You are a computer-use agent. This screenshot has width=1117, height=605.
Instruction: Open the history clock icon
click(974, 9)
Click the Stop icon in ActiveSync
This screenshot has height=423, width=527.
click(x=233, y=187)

— TASK BRIEF —
Each line must be given again exactly as written above.

— RESPONSE —
You are a computer-use agent. This screenshot has width=1117, height=605.
Instruction: Open the history clock icon
click(974, 9)
Click the Stop icon in ActiveSync
This screenshot has height=423, width=527.
click(x=233, y=187)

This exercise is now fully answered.